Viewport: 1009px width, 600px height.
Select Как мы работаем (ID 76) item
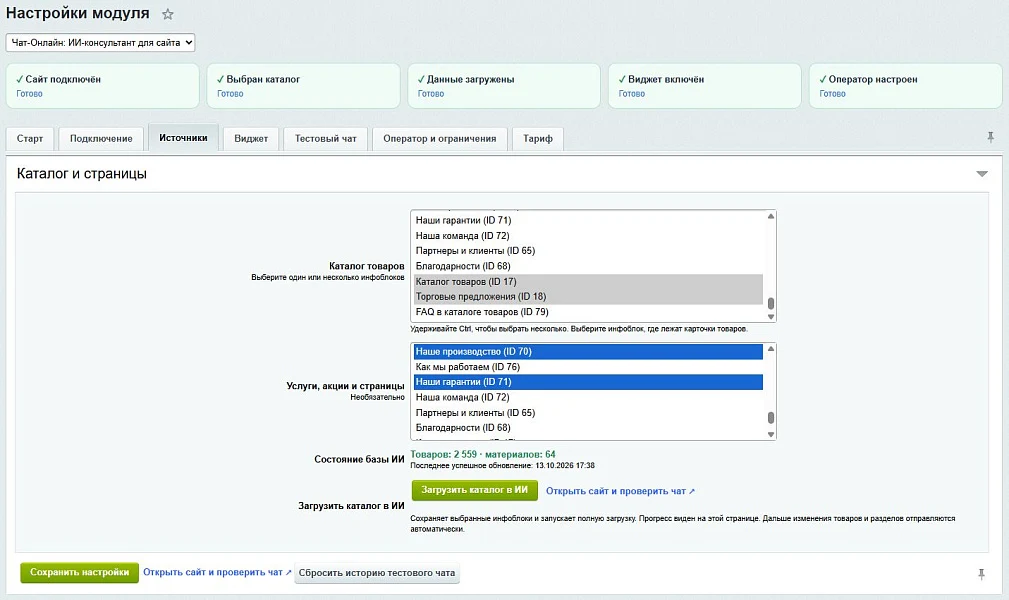(x=588, y=367)
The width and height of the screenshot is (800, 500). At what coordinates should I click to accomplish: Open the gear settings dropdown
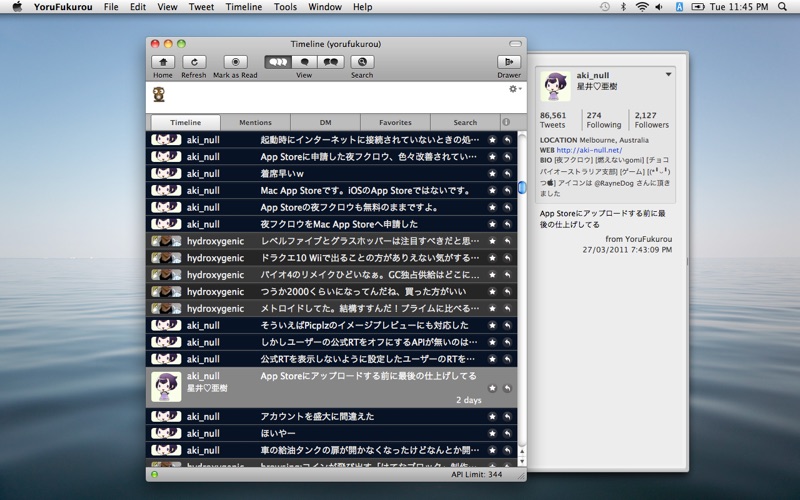pos(514,89)
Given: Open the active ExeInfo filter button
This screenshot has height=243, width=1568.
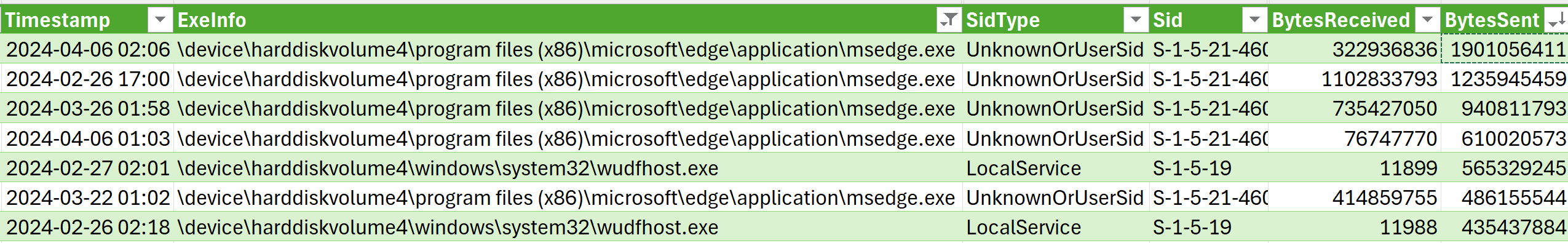Looking at the screenshot, I should coord(948,20).
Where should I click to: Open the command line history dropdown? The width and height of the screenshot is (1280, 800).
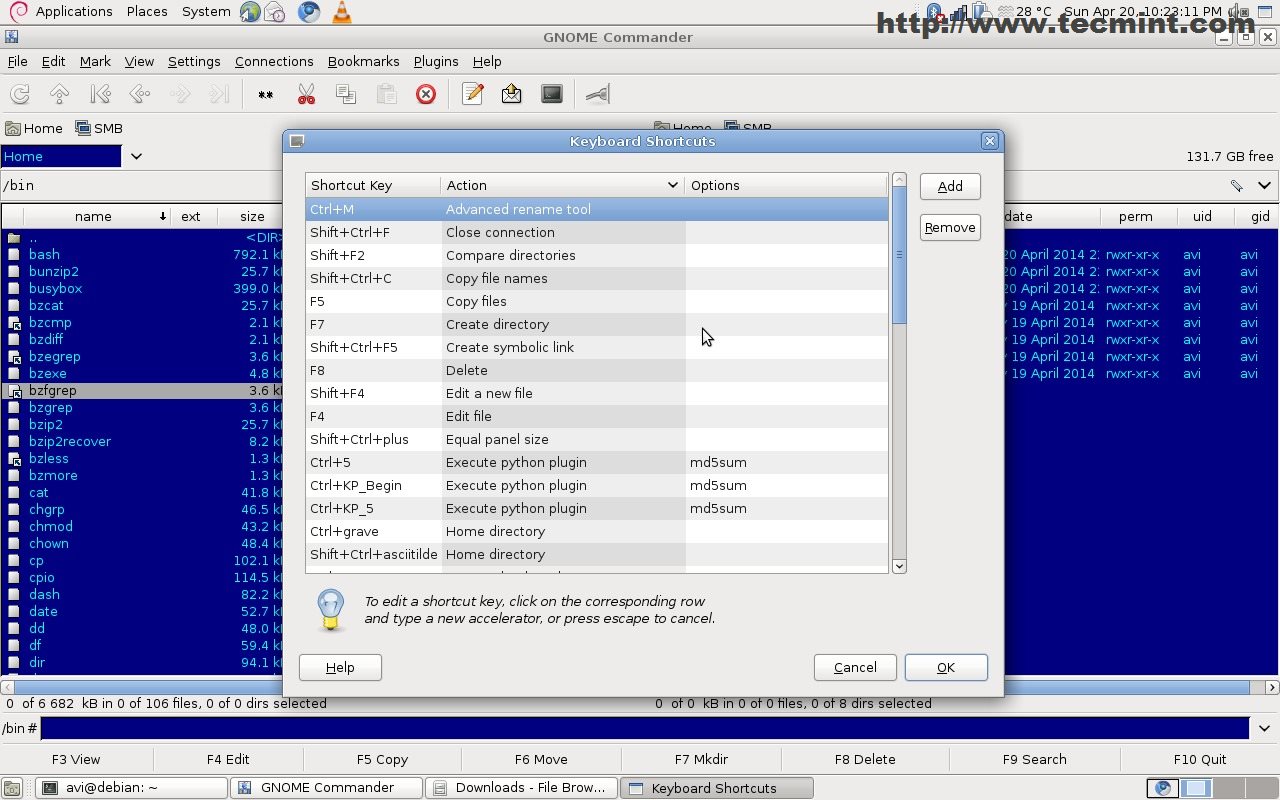click(x=1265, y=728)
★ ★ ★ ★
# [Job]
Copy out the text lines of the records above word for word, with the pictures left out.

# [Reply to the exercise]
Viewport: 1009px width, 600px height.
Select Как мы работаем (ID 76) item
(x=588, y=367)
The width and height of the screenshot is (800, 500). At what coordinates should I click to accomplish: Open the gear settings dropdown
pos(514,89)
Given: Open the active ExeInfo filter button
This screenshot has height=243, width=1568.
Looking at the screenshot, I should coord(948,20).
Where should I click to: Open the command line history dropdown? The width and height of the screenshot is (1280, 800).
click(x=1265, y=728)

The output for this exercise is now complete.